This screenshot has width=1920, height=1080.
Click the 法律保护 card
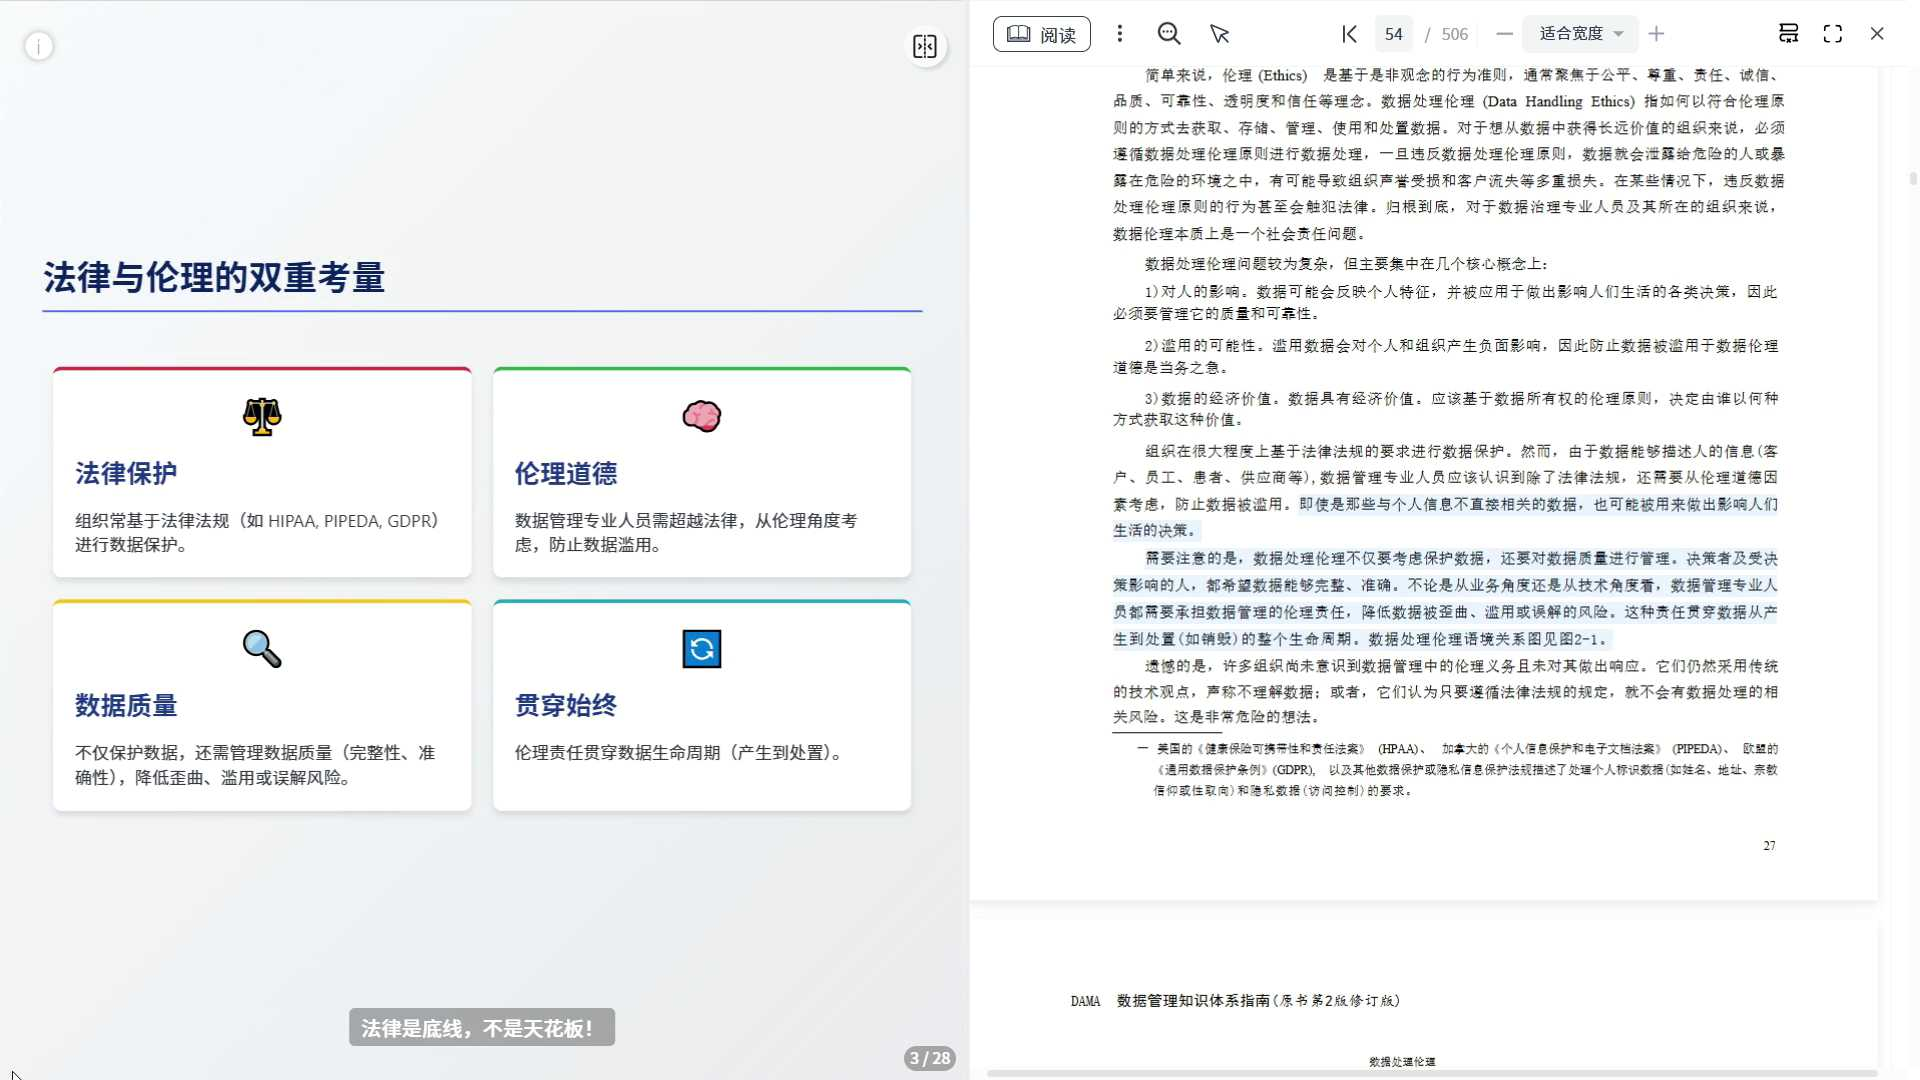pos(262,473)
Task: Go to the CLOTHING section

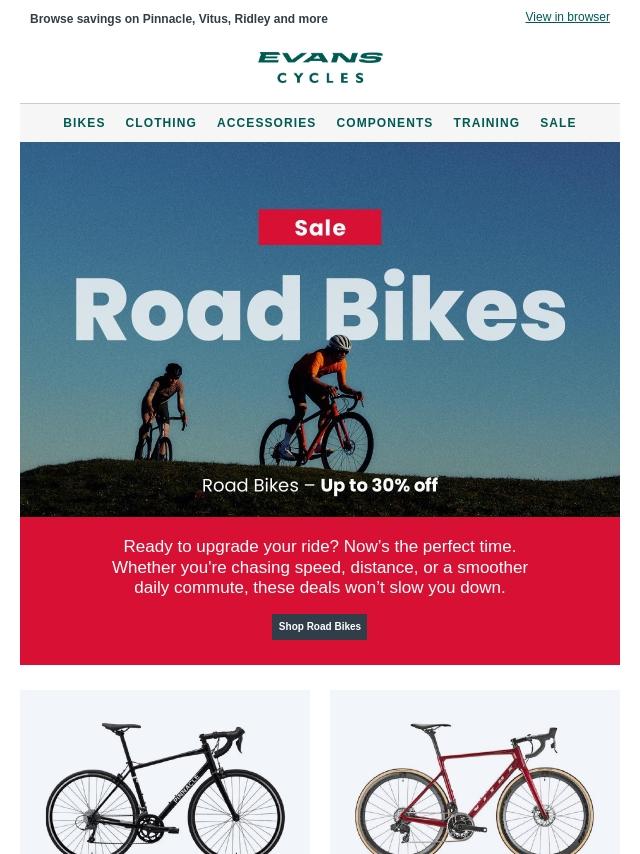Action: (161, 123)
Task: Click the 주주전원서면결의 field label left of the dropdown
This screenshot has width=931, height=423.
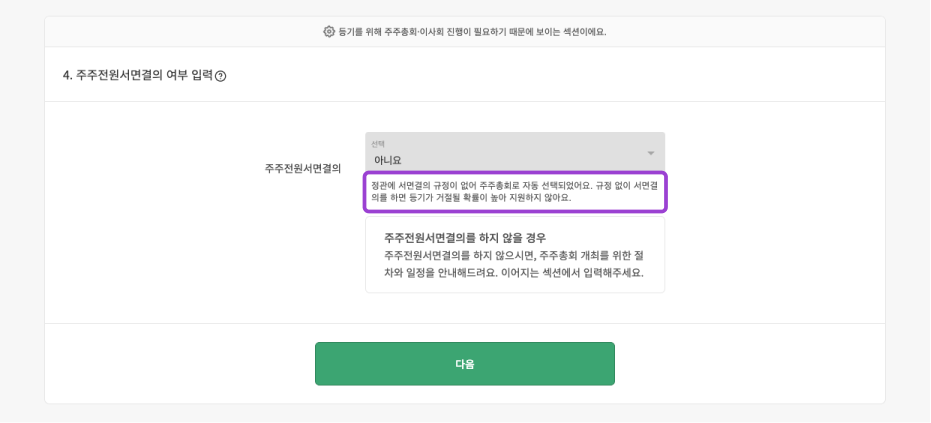Action: (302, 168)
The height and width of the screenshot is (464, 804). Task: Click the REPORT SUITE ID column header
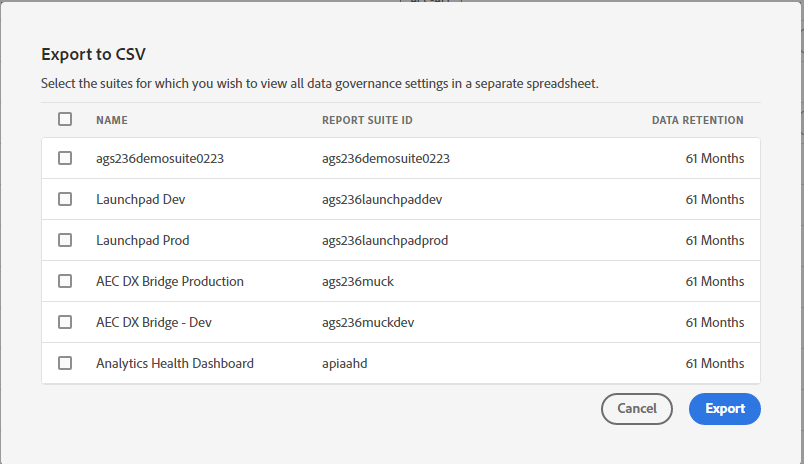click(x=367, y=120)
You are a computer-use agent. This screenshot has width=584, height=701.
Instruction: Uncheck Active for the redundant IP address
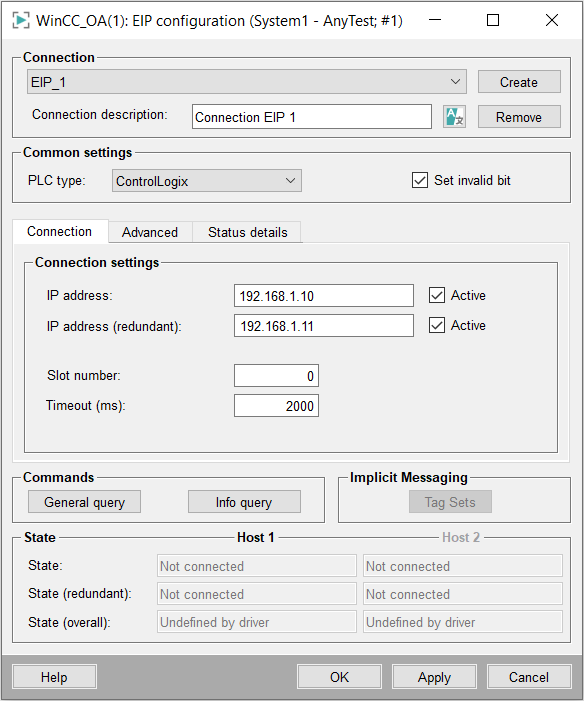(x=437, y=325)
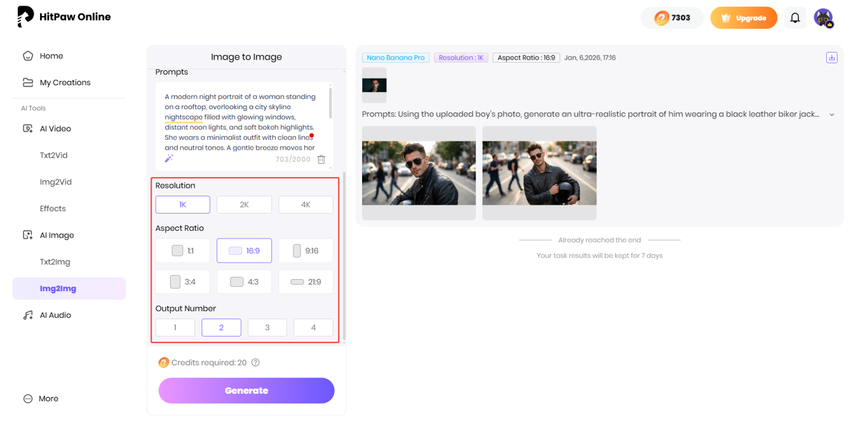The image size is (853, 423).
Task: Click the Upgrade button
Action: [x=744, y=18]
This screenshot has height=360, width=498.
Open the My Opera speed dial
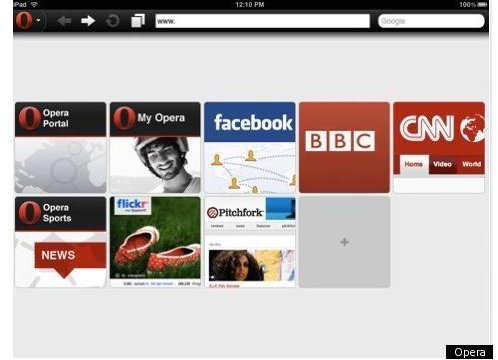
★ ★ ★ ★
EXERCISE: Rewrite the material above, changing every "screenshot" to "capture" and keeping everything else the same. Leave out the pictures.

COMPLETE OUTPUT:
This capture has width=1920, height=1080.
Click the 法律保护 card
pos(262,473)
Task: Go to the CLOTHING section

Action: (161, 123)
Task: Click the 주주전원서면결의 field label left of the dropdown
This capture has width=931, height=423.
Action: (302, 168)
The height and width of the capture is (464, 804). Task: Click the REPORT SUITE ID column header
click(x=367, y=120)
You are a computer-use agent. This capture has width=584, height=701.
Instruction: Uncheck Active for the redundant IP address
(x=437, y=325)
The image size is (853, 423).
Task: Click the Upgrade button
Action: [x=744, y=18]
This capture has height=360, width=498.
Open the My Opera speed dial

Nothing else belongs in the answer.